Saturday, 9 August 2014

The Forgotten Soldiers of Empire


If you do only one thing to remember the First World War do this : watch David Olusoga's powerful documentary Martial Races on BBC i-player (link here)  This opens up a whole new dimensions which many British people know nothing about. We're never going to appreciate the magnitude of 1914-1918 until we appreciate its world-wide significance.

Did Empire save Britain and France? Could they have won the war without using colonial nations?  A million African, Indian, Black American and Chinese people took part, some fighting front line in the trenches, others supplying the back-up labour without which no army can survive. Hundreds of thousands died, and each man left behind a family and a community. These men didn't march off to war cheering. They were not volunteers, but men trapped by circumstances. In Africa and Asia, people were so poor that men would join up from sheer desperation.  Many of the Africans were rounded up by agents and chained. Slaves, not jolly volunteers fighting for a cause.

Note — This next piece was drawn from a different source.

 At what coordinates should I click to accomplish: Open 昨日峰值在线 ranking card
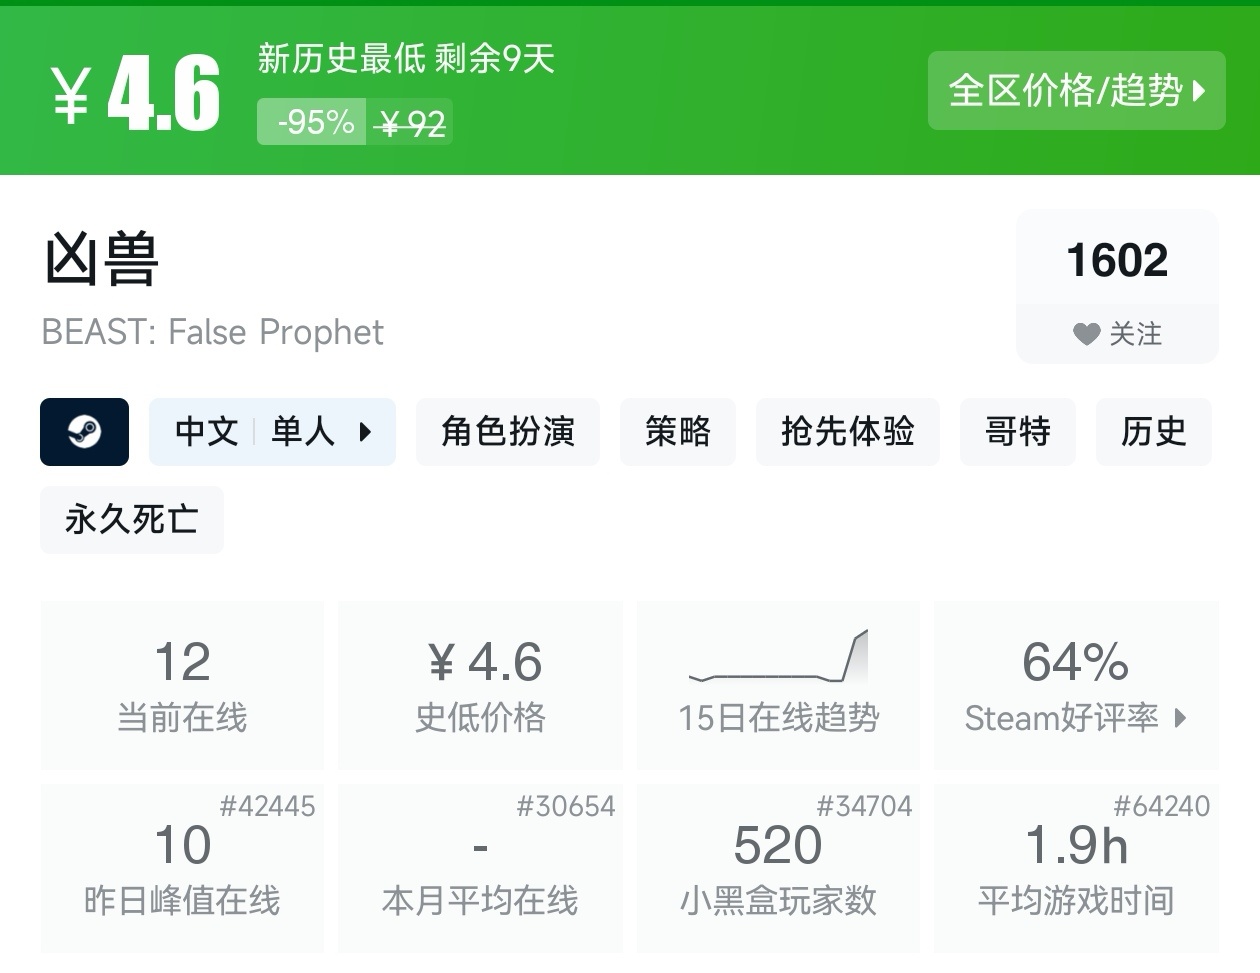(x=182, y=868)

These men were simple peasants who didn't know much past their own villages, far less about the world. Thousands had never worn shoes in their lives. Suddenly they had to wear heavy, ill-fitting army boots and live in damp trenches.Nowadays even in remote areas people have TV, internet and mobile phones, even a smattering of education. A hundred years ago, these peasants might as well have been rocketed into space, so alien was the environment they found themselves in. Even now there are dozens of different language groups in Africa and Asia. A hundred years ago men from diffrerent villages might not speak the same dialect. Suddenly they're all thrown together, with hardly anyonen to talk to.

The concept of  "Lesser breeds" underpinned Imperialist thinking. The West didn't colonialize for love. Social change and modernization were side effects, not goals. Olusoga reads from British Army records which describe the different communities of the Indian subcontinent as if they were breeds of dogs or horses. Unpleasant as these things are, we need to acknowledge them if we're  to move on.

1914-1918 was a world war, with global causes and global consequences. It came about in many ways as a continuation of colonial rivalry. The British and the French grabbed colonies first, excluding the Germans, Japanese and Americans.  1914-18 didn't happen because some Serb shot an archduke. In the Middle East, the Germans (and their allies the Turks) were struggling with the Russians and British for control of oil fields. Then, as now. And so the British and French used their "resources" in the form of human fodder.

Olusoga's documentary is meticulously well researched and presented. This is the kind of exceptional high quality that the BBC was once known for. Most of this material is well documented in academic circles, but there's  material here that's never been seen in public before. Olusoga makes it human and personal.  To understand our present we need to understand our past. This series is very, very important.